Encounter killings often find public support as a swift form of justice, but they undermine the very foundations of a democratic society. The killing of Akshay Shinde, prime accused in the molestation of two toddlers in Badlapur last year, is a chilling reminder of an enduring culture of extrajudicial killings in Mumbai’s police force after a magistrate’s inquiry dismantled the official narrative that Shinde had died in a firefight while attempting to escape custody.


The inquiry report, submitted to the Bombay High Court, exposes a fabricated police narrative which had long been suspected. It implicated five police officers, thus raising troubling questions about Chief Minister Devendra Fadnavis’ management of the Home Department.

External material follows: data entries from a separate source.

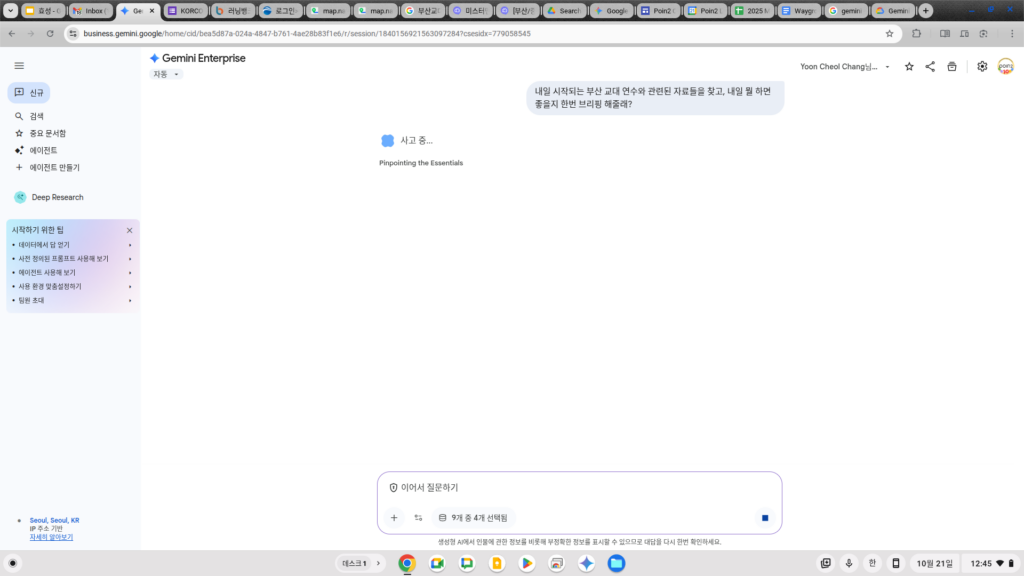Image resolution: width=1024 pixels, height=576 pixels.
Task: Expand the 데이터에서 답 얻기 tip
Action: pyautogui.click(x=70, y=245)
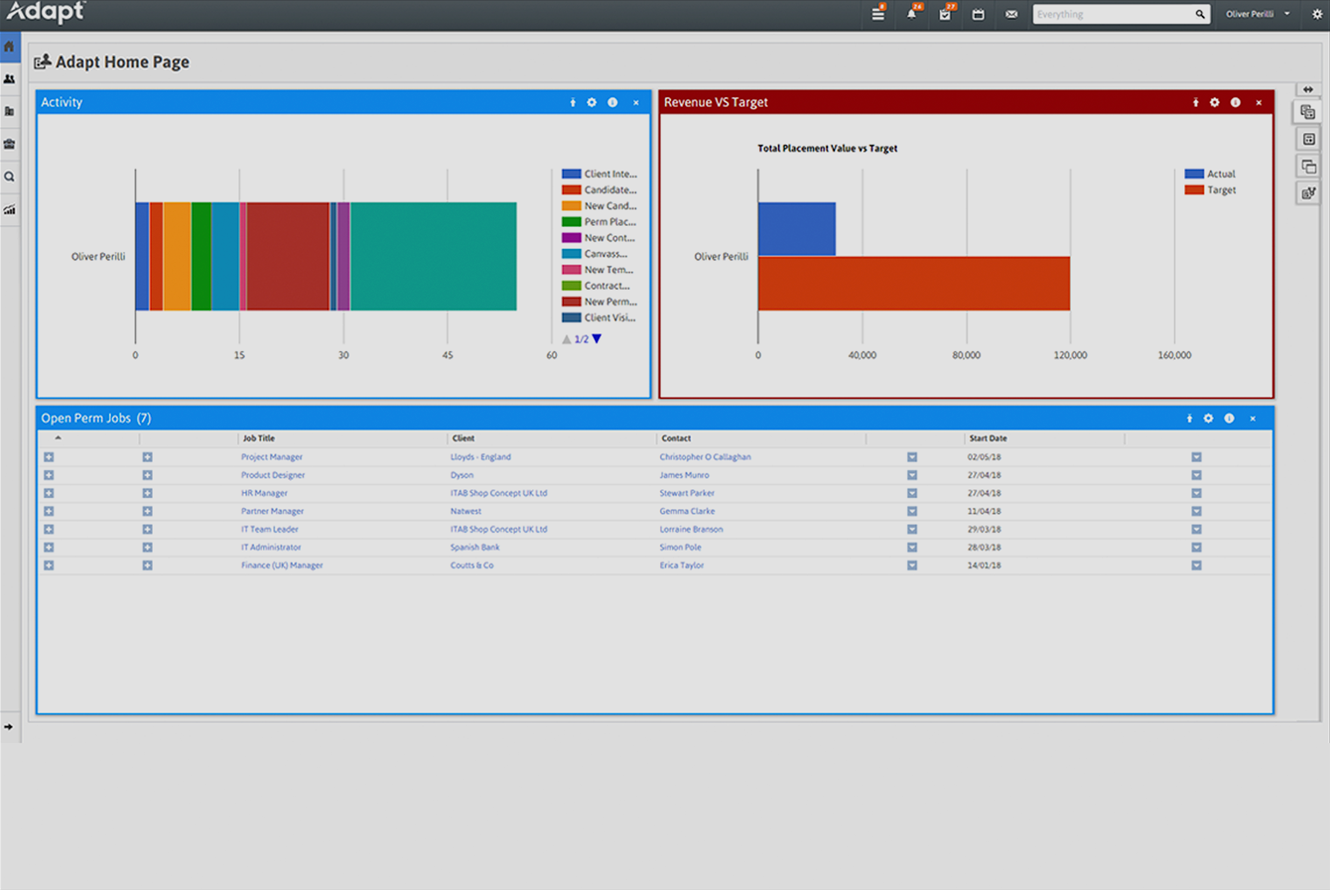Expand the Project Manager row plus icon
Image resolution: width=1330 pixels, height=890 pixels.
coord(48,457)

The report found no fingerprints of Shinde on the gun he allegedly snatched, no traces of gunpowder on his hands and no justification for the deadly force used by five police officers present at the scene.


Maharashtra’s police history is replete with tales of encounter specialists who were once hailed as crime-fighting heroes but often operated outside the bounds of the law. In the late 1990s and early 2000s, Mumbai’s encounter squads, led by officers like Pradeep Sharma and Daya Nayak, were celebrated for their role in curbing the underworld. Yet, their methods—extrajudicial executions masquerading as shootouts—created a culture of impunity that still haunts the state’s law enforcement.


Shinde’s case was different. Arrested for the sexual abuse of two girls in a school toilet, he was a prime suspect in a case that implicated influential figures tied to the school’s management. Opposition parties have alleged that his killing was a deliberate attempt to shield powerful individuals with connections to the ruling BJP and RSS.


The public outrage following Shinde’s initial arrest had already put immense pressure on law enforcement. Protesters demanded swift justice, but their demands appear to have been met with a travesty of due process.

The resurgence of extrajudicial killings in Maharashtra signals a worrying erosion of the rule of law. Shinde’s death raises critical questions: Who decides who lives or dies without trial? What mechanisms ensure that the state does not wield its power arbitrarily?


Maharashtra’s history with encounter killings offers grim lessons. In the past, these extrajudicial actions were rationalized as necessary to combat the underworld. But they also normalized a dangerous precedent that the state could bypass its own legal system. Shinde’s case suggests that this precedent has extended beyond organized crime, targeting individuals who threaten political or institutional interests.


Failure to address these systemic issues will only deepen public mistrust in law enforcement. The Bombay High Court’s directive for an FIR is a step in the right direction, but a broader reckoning is needed. Maharashtra must confront its reliance on extrajudicial methods.


Justice cannot thrive in the shadow of a gun. If democracy is to endure, the rule of law must be sacrosanct, no matter how grave the crime or how powerful the accused.